Telehealth: Beyond COVID-19

President Trump on March 13th 2020 declared a national emergency due to the COVID-19 pandemic. Emergency authority was given to the Secretary of HHS to “temporarily waive or modify certain requirements of the Medicare, Medicaid, and State Children’s Health Insurance programs and of the Health Insurance Portability and Accountability Act Privacy Rule throughout the duration of the public health emergency declared in response to the COVID‑19 outbreak.”

Decisions based on this declaration came in a rapid-fire sequence. HIPAA enforcement was relaxed and telehealth reimbursement for many types of clinical encounters was brought to parity with face-to-face encounters. The adoption of telehealth technology was immediate and widespread.

Questions now arise: What comes after the emergency is declared over? What will be the status of telehealth? Will the modifications to reimbursement continue? What has been the value of telehealth? The introduction of legislation in Congress holds the promise that these questions are on track to be answered.

On July 17th, a bipartisan bill entitled “Protecting Access to Post-COVID–19 Telehealth Act of 2020” was introduced in Congress. A press release from the office of Rep. David Schweikert (AZ-06), Co-Chair of the Congressional Telehealth Caucus, stated the bill would “continue the expanded use of telehealth beyond the Coronavirus pandemic by eliminating restrictions on the use in Medicare, providing a bridge for patients currently using the practices because of the crisis, and requiring a study on the use of telehealth during COVID-19.”

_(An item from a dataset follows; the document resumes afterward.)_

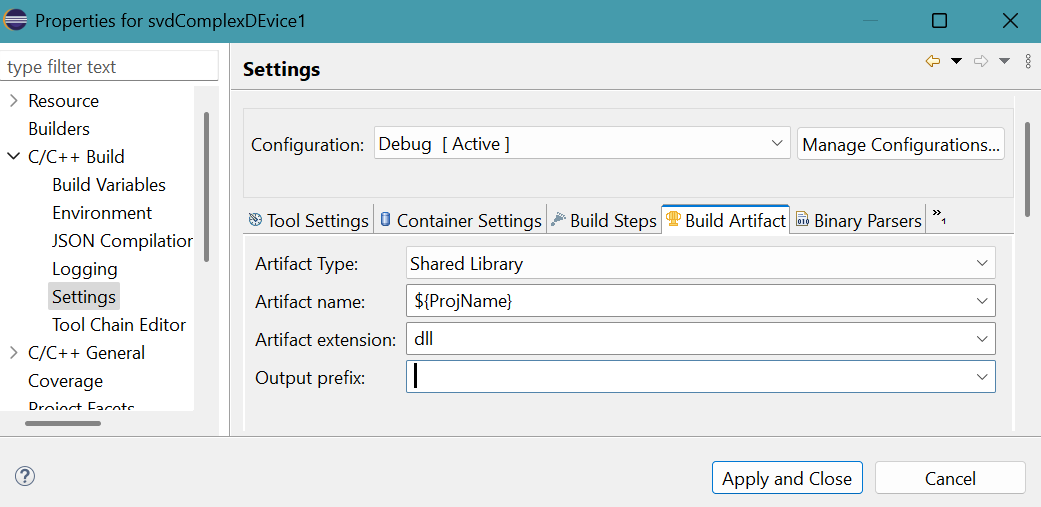The image size is (1041, 507).
Task: Collapse the C/C++ Build tree node
Action: (13, 157)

The press release further states:

This bipartisan bill works to expand the use of telehealth after the end of the Coronavirus crisis by: 

  • Eliminating most geographic and originating site restrictions on the use of telehealth in Medicare and establishing the patient’s home as an eligible distant site so patients can receive telehealth care at home and doctors can still be reimbursed,

  • Preventing a sudden loss of telehealth services for Medicare beneficiaries by authorizing the Centers for Medicare and Medicaid Service to continue reimbursement for telehealth for 90 days beyond the end of the public health emergency,

  • Making permanent the disaster waiver authority, enabling Health and Human Service to expand telehealth in Medicare during all future emergencies and disasters, and

  • Requiring a study on the use of telehealth during COVID, including its costs, uptake rates, measurable health outcomes, and racial and geographic disparities.

Other legislation has been introduced and is winding through the process. These bills attempt to map out an appropriate place for telehealth in healthcare delivery after COVID-19.  A few notable examples are:

  • Advancing Telehealth Beyond COVID-19 Act of 2020

  • KEEP Telehealth Options Act of 2020

  • Evaluating Disparities and Outcomes of Telehealth During the COVID-19 Emergency Act of 2020

For telehealth, it is clear we are moving in the right direction to take advantage of Lessons Learned and Best Practices gained during the pandemic. What we see emerging is a telehealth foundation based on technology, appropriate use cases, and measured data. Beyond telehealth only for episodic care may be the real promise of remote patient care for the management of chronic disease. That may be the greatest outcome of all for this wave of telehealth adoption.